__WHAT YOU SHOULD DO__. Transcribe, without any alteration, only the lines that begin at the line containing "This screenshot has height=233, width=581." and run to the last line below.

*** Begin section ***

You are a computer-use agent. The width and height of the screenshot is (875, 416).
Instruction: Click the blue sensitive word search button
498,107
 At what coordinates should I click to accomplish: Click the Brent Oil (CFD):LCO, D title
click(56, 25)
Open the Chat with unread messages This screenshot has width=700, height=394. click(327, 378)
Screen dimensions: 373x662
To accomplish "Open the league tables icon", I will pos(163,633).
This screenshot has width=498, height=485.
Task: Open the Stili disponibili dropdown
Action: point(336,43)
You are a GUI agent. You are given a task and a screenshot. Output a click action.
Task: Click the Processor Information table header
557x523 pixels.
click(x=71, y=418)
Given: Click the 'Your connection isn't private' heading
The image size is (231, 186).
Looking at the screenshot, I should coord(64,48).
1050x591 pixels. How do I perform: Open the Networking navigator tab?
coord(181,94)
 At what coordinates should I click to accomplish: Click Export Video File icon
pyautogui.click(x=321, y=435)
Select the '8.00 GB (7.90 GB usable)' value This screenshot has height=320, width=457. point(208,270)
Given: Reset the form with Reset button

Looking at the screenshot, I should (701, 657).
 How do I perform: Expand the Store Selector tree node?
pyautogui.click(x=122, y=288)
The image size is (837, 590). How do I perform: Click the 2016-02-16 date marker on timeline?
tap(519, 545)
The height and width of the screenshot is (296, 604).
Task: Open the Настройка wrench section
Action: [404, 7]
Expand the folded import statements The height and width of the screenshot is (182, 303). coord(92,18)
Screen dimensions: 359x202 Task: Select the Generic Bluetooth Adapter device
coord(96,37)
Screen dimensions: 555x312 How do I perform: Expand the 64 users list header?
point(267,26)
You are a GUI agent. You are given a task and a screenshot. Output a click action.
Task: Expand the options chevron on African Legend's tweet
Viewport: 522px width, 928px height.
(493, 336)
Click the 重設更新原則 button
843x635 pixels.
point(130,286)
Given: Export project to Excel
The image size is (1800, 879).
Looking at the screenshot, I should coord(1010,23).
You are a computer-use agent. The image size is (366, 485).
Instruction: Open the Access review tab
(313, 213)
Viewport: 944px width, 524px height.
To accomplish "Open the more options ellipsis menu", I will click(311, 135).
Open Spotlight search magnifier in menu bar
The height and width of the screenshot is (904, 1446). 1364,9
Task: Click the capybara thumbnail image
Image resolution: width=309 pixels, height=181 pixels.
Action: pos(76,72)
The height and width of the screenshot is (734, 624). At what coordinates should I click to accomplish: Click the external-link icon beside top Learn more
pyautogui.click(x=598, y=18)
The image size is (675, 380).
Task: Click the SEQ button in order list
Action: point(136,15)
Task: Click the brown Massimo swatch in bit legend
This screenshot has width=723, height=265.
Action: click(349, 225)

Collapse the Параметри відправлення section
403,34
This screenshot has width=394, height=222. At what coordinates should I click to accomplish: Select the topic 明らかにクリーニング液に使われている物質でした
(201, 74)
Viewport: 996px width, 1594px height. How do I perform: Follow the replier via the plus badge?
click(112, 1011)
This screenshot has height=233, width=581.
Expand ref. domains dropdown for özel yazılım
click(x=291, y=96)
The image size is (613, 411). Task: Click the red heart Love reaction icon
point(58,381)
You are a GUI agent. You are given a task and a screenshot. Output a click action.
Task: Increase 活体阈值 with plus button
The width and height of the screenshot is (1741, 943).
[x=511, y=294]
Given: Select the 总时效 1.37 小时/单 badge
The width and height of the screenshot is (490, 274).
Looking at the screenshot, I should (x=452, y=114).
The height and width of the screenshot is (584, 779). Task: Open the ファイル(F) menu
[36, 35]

*** End section ***

__WRITTEN RESPONSE__.
This screenshot has height=233, width=581.
Expand ref. domains dropdown for özel yazılım
click(x=291, y=96)
The image size is (613, 411). Task: Click the red heart Love reaction icon
point(58,381)
You are a GUI agent. You are given a task and a screenshot. Output a click action.
Task: Increase 活体阈值 with plus button
The width and height of the screenshot is (1741, 943).
[x=511, y=294]
Given: Select the 总时效 1.37 小时/单 badge
The width and height of the screenshot is (490, 274).
Looking at the screenshot, I should (x=452, y=114).
The height and width of the screenshot is (584, 779). Task: Open the ファイル(F) menu
[36, 35]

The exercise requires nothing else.